今日はうかつにも少し体調を崩し、授業を休講してしまった。午前・午後とずっと眠っていたが、睡眠を十分とったおかげか、体調が回復してきたようである。幸い、気分もゆったりしているので、今日は先日予告しておいた「補論を書こうとしての悪戦苦闘ぶり」について、思い出すままに書き綴ってみようと思う。

2月の中旬に博士論文の原稿を書き上げたといったんは判断したものの(その時点で原稿用紙換算でおよそ360枚であった)、分量をもう少し増やし、せめて400枚ぐらいにできれば…と思い、補論を加えようとしてきた。ところが、2月下旬から3月末までの間、やってみてはダメ、またやってみてはダメ……と繰り返した末に、それが全くうまく行かないことが分かり、結局は補論を付け加えることを断念したのである。

非常に苦い経験であり、その最中は心理的に非常に苦しかったが、貴重な教訓を得ることもできた。

その教訓というのは――“焦りは禁物”ということである。

大変よく知られた表現であり、筆者自身も頭ではよく知っていたはずの言葉ではある。だが、今回の経験でその意味を頭でだけでなく、身体全体で如実に実感したのである。

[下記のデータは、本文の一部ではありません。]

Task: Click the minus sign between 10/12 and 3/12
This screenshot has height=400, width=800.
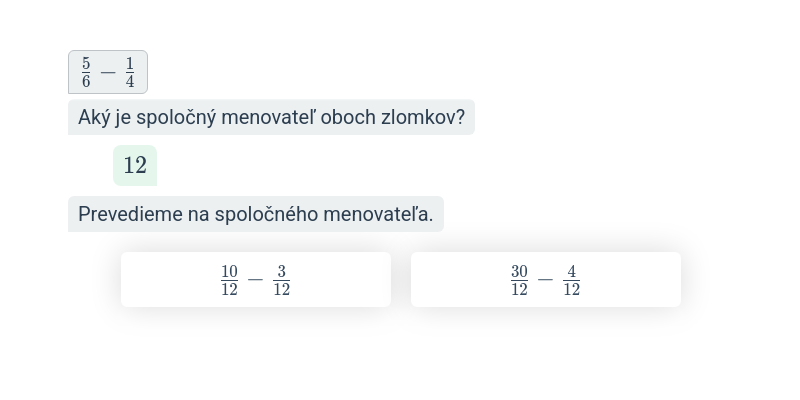Action: 256,281
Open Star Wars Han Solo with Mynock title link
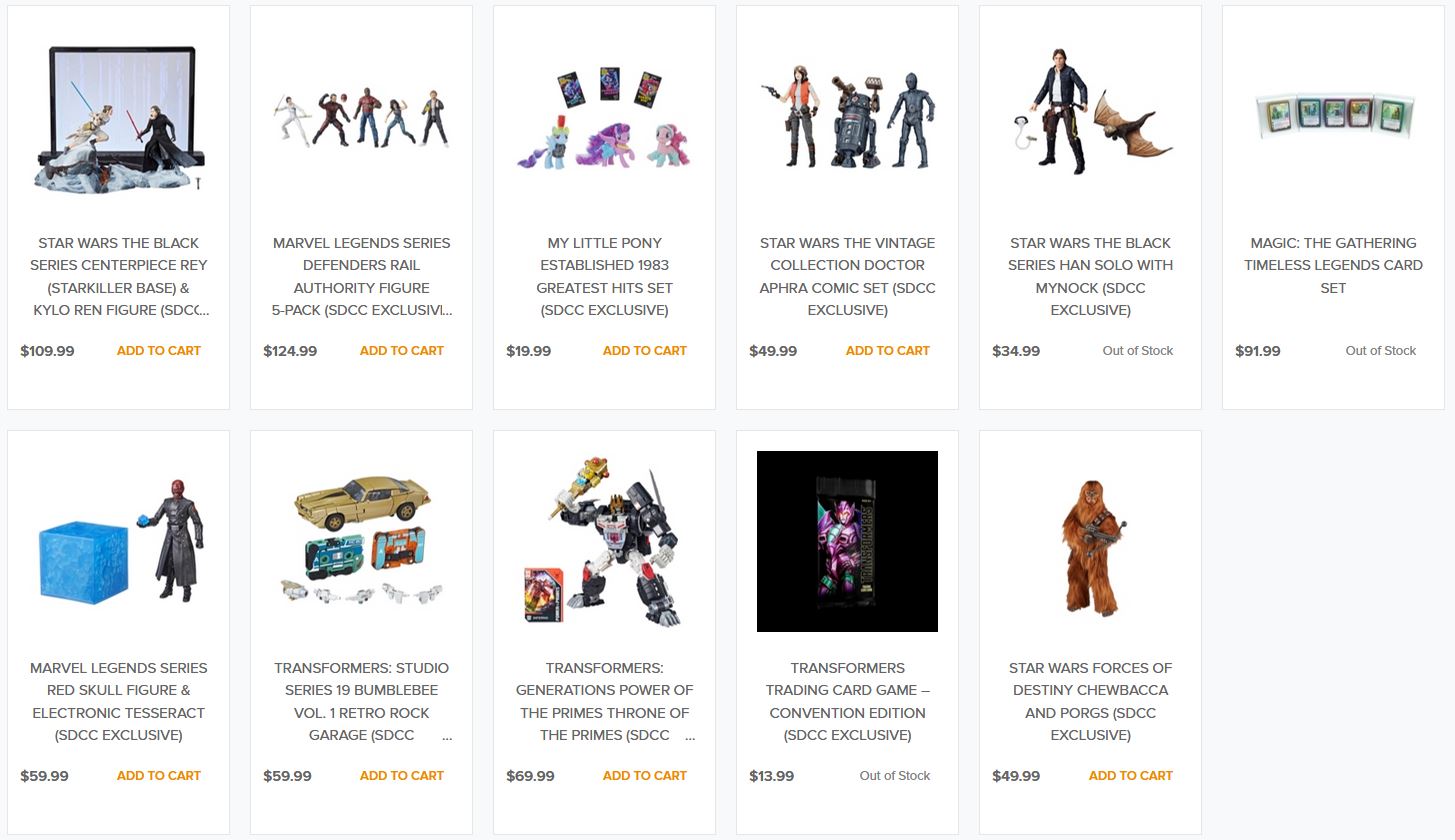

補論の構想としてどのようなことを考えていたのかというと、次のハイエク研究書の内容を契機とした、スコットランド啓蒙からハイエクへと至る「見えざる手」の議論あるいは「自生的秩序論」の継承と変容について、素描することであった:

Christina Petsoulas, Hayek’s Liberalism and its Origins: His idea of spontaneous order and the Scottish Enlightenment (Routledge, 2001)

この本の眼目は、要するに、これまで疑問視されてこなかった「ハイエクの思想的起源としてのスコットランド啓蒙」というテーゼに対して「ハイエク進化論への批判」という観点から異議を唱えることである。すなわち、マンデヴィル、ヒューム、スミスといったスコットランド啓蒙思想においてはハイエクの展開したような進化論は決して見られなかった、というのである。

ここでPetsoulasが行なっているハイエク進化論への批判それ自体は、ハイエク研究の世界ではすでにお馴染みのものであり、私の博士論文の原稿でもかなりの字数を割いて取り上げていたトピックだったため、そのトピックを別の角度から取り上げなおすことで、補論として付け加えることができないか、と考えたのであった。

ところがである。いざやってみると、どうやっても、どうあがいてみても、どれもこれも中途半端になることが分かった。というのも、マンデヴィル、ヒューム、スミスといったスコットランド啓蒙の思想をまだ私が本格的に勉強したことがなかったために、本当に自信を持って書くことができていなかったからである。上記の書物を通して間接的に知ることはできるとはいえ、そのPetsoulasのマンデヴィル、ヒューム、スミスについての議論(およびそれらとハイエクとの比較)の妥当性を自分で判断する用意が、まだ今の自分にはないことが分かった。マンデヴィルにせよ、ヒュームにせよ、スミスにせよ、大学院生時代にある程度は読んでいたものの、そのときに真に理解していたわけでは全くなかった。要するに、まだ私が研究者の一人として真に知っていると多少なりとも自信を持って言えるのはただハイエクのみである――ということを、イヤというほど思い知らされたのである。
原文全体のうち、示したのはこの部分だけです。